Question: Prove that \( \tan 3\theta = \dfrac{{3\tan \theta - {{\tan }^3}\theta }}{{1 - 3{{\tan }^2}\theta }} ...

Question

Prove that $\tan 3\theta = \dfrac{{3\tan \theta - {{\tan }^3}\theta }}{{1 - 3{{\tan }^2}\theta }}$ .

Answer 1

Solution

Hint : The given question deals with basic simplification of trigonometric functions by using some of the simple trigonometric formulae such as the compound angle formula of tangent, $\tan \left( {A + B} \right) = \left( {\dfrac{{\tan A + \tan B}}{{1 - \tan A\tan B}}} \right)$ . Basic algebraic rules and trigonometric identities are to be kept in mind while simplifying the given problem and proving the result given to us.
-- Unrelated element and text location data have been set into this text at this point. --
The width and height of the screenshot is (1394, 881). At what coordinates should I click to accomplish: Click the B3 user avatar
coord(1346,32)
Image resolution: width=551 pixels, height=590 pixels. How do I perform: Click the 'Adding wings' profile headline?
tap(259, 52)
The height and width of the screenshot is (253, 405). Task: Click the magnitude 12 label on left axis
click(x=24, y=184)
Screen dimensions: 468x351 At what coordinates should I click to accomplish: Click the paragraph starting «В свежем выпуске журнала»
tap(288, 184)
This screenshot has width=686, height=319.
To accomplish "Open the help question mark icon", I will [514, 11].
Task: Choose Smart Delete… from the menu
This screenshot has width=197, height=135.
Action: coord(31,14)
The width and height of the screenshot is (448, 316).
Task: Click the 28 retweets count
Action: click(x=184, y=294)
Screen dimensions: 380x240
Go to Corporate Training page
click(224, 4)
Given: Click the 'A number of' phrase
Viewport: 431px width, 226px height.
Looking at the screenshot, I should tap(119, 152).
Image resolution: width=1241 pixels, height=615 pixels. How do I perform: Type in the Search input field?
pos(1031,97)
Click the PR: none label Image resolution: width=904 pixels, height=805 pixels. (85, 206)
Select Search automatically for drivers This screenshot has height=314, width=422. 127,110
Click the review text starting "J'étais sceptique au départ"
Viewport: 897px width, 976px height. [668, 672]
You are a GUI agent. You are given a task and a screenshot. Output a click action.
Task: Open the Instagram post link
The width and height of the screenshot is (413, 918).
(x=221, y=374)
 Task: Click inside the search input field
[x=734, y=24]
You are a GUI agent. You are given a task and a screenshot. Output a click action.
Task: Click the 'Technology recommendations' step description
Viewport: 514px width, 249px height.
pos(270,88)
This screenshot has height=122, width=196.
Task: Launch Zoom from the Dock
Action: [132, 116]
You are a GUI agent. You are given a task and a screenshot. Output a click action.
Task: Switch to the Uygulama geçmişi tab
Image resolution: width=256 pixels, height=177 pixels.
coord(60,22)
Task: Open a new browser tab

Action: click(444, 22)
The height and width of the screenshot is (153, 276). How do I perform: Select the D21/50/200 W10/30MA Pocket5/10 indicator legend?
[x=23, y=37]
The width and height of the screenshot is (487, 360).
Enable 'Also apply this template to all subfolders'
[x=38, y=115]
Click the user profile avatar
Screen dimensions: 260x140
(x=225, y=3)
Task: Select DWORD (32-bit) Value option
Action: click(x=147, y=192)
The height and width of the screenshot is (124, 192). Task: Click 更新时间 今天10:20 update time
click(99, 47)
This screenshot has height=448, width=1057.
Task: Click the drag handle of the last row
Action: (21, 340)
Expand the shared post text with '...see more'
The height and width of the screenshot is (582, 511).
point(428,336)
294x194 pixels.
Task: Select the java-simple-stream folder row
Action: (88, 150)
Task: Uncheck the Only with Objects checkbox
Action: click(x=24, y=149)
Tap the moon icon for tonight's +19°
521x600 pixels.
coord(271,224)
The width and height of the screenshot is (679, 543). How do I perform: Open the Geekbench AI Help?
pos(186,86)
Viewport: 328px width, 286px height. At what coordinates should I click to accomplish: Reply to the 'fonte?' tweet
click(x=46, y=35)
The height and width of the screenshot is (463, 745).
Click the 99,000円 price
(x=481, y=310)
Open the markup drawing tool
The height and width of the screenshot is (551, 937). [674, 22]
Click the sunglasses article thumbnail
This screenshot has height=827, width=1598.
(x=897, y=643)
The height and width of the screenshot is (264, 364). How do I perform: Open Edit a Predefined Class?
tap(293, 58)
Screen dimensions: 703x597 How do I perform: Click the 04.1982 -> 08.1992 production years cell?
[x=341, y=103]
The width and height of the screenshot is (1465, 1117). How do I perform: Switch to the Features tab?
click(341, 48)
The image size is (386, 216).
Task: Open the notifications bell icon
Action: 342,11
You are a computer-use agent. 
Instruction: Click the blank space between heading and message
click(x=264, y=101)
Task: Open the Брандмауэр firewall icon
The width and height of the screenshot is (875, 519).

Complete step-by-step answer :
In the given problem, we have to prove a trigonometric equality that can be further used in many questions and problems as a direct result and has wide ranging applications. For proving the desired result, we need to have a good grip over the basic trigonometric formulae and identities.
Now, we need to make the left and right sides of the equation equal.
L.H.S. $= \tan 3\theta$
So, we first break down the angle in the tangent function into two parts.
$= \tan \left( {2\theta + \theta } \right)$
Now, we have to apply the compound angle formula for tangent trigonometric function so as to simplify the expression and prove the equality. So, we have the trigonometric formula $\tan \left( {A + B} \right) = \left( {\dfrac{{\tan A + \tan B}}{{1 - \tan A\tan B}}} \right)$ .
$= \left( {\dfrac{{\tan 2\theta + \tan \theta }}{{1 - \tan 2\theta \times \tan \theta }}} \right)$
Now, we will use the expression of the double angle formula for tangent function. So, we have, $\tan 2x = \left( {\dfrac{{2\tan x}}{{1 - {{\tan }^2}x}}} \right)$ . Now, substituting this, we get,
$= \left( {\dfrac{{\dfrac{{2\tan \theta }}{{1 - {{\tan }^2}\theta }} + \tan \theta }}{{1 - \dfrac{{2\tan \theta }}{{1 - {{\tan }^2}\theta }} \times \tan \theta }}} \right)$
Now, taking the LCM of the rational expressions, we get,
$= \left( {\dfrac{{\dfrac{{2\tan \theta + \tan \theta \left( {1 - {{\tan }^2}\theta } \right)}}{{1 - {{\tan }^2}\theta }}}}{{\dfrac{{\left( {1 - {{\tan }^2}\theta } \right) - 2{{\tan }^2}\theta }}{{1 - {{\tan }^2}\theta }}}}} \right)$
Cancelling the common factors in numerator and denominator, we get,
$= \left( {\dfrac{{2\tan \theta + \tan \theta \left( {1 - {{\tan }^2}\theta } \right)}}{{\left( {1 - {{\tan }^2}\theta } \right) - 2{{\tan }^2}\theta }}} \right)$
Opening the brackets, we get,
$= \left( {\dfrac{{2\tan \theta + \tan \theta - {{\tan }^3}\theta }}{{1 - {{\tan }^2}\theta - 2{{\tan }^2}\theta }}} \right)$
Now, simplifying the expression, we get,
$= \left( {\dfrac{{3\tan \theta - {{\tan }^3}\theta }}{{1 - 3{{\tan }^2}\theta }}} \right)$
Now, L.H.S $= \left( {\dfrac{{3\tan \theta - {{\tan }^3}\theta }}{{1 - 3{{\tan }^2}\theta }}} \right)$
As the left side of the equation is equal to the right side of the equation, we have,
$\tan 3\theta = \dfrac{{3\tan \theta - {{\tan }^3}\theta }}{{1 - 3{{\tan }^2}\theta }}$
Hence, Proved.

Note : Given problem deals with Trigonometric functions. For solving such problems, trigonometric formulae should be remembered by heart. Besides these simple trigonometric formulae, trigonometric identities are also of significant use in such type of questions where we have to simplify trigonometric expressions with help of basic knowledge of algebraic rules and operations. We must remember the compound angle formula and double angle formula of tangent function in order to solve the problem. One must take care while handling the calculations.